Setting up offshore financial facilities for corporate benefit in a rapidly globalising world may not be per se illegal. But, for a growingly unequal world, firms like Appleby hold a key in helping MNCs to exploit loopholes in respective domestic laws to avoid legitimate taxes thereby accentuating the inequality which is eventually threatening those economies.
In the wake of the Paradise Papers, Bernie Sanders has rightly posed the question – “The major issue of our time is the rapid movement towards international oligarchy in which a handful of billionaires own and control a significant part of the global economy. The Paradise Papers shows how these billionaires and MNCs get richer by hiding their wealth and profits and avoid paying their fair share of taxes.”
THE INDIAN STORY
Among the 180 countries whose references appear in the data, India ranks 19th. Their numbers amount to 714 individuals. Among Appleby’s clients, Sun Group, an Indian corporate, is the second largest, internationally. A large number of Indian corporate including the Adanis and Ambanis also appear in the references along with well-known politicians including sitting and former ministers.
It is clear that the offshore footprints of some of India’s major corporate players came to incorporate shell overseas companies on a huge scale. The memos show how most of these were controlled from India. The papers reveal that assets of Indian companies were being used to guarantee loans by offshore companies without disclosure to Indian regulators, change in ownership of offshore companies to actually change the ownership of shares held in Indian companies without paying taxes and, of course, round tripping.
All these could take place because of absence of appropriate provision in the Statute Book or the text of the bilateral treaties for avoiding double taxation.

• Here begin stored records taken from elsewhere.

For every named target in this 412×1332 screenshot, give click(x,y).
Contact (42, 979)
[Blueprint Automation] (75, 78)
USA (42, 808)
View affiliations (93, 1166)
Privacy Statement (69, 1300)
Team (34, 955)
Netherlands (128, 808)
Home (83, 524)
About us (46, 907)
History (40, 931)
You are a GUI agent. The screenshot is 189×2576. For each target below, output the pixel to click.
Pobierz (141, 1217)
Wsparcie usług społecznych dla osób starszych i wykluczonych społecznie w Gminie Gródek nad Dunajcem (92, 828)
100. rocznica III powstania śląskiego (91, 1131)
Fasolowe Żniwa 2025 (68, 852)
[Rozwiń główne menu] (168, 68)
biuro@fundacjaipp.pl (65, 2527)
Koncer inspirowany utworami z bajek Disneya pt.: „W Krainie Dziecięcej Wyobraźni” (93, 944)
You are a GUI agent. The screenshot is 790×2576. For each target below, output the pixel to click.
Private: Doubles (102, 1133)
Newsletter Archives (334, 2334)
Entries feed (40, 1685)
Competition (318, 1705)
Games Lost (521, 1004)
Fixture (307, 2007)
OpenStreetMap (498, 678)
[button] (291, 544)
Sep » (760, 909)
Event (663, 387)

Paradise Papers should definitely help Indian regulators to access information for plugging revenue leakages and criminal actions.
DECEIT OF MODI GOVERNMENT IS PARAMOUNT
The Paradise Papers have actually proved that black money or rather black incomes arising from avoidance and evasion of taxes on income and wealth at the cost of public exchequer is not so much through manipulation and concealment of cash held; but essentially through such web of transactions concealed through the ‘veil of secrecy’. It is also clear that the government whose initiative should be in evolving clear laws to plug the loopholes for such activities to deny information to regulators. As much as demonetisation had a disastrous impact on the economy in general and the poor and the vulnerable in particular, it was more of a charade to cover up the delinquencies of the rich and the powerful corporates who are backing the government.
The changes brought in the Foreign Contribution Regulation Act and Companies Act through Finance Acts of 2016 and 2017 have resulted in removing the cap on corporate donations to political parties, enabling of foreign contributions conducive to influx of foreign and corporate capital flooding their coffers, obviously for a quid pro quo and removing the requirement of disclosure of the recipients of such donations.
While the ‘brave new world of global finance’ as revealed in the Paradise Papers is wreaking havoc for the public exchequer, the corporates are being further facilitated to gain further stranglehold on the political process and government formation.
The demonetisation exercise is, therefore, a distraction to create an impression that the government is seriously waging a war against black money! In every other way, the rich and the powerful have been its beneficiary and the most vulnerable its worst victims. The hypocrisy of the government is now way too obvious from these experiences!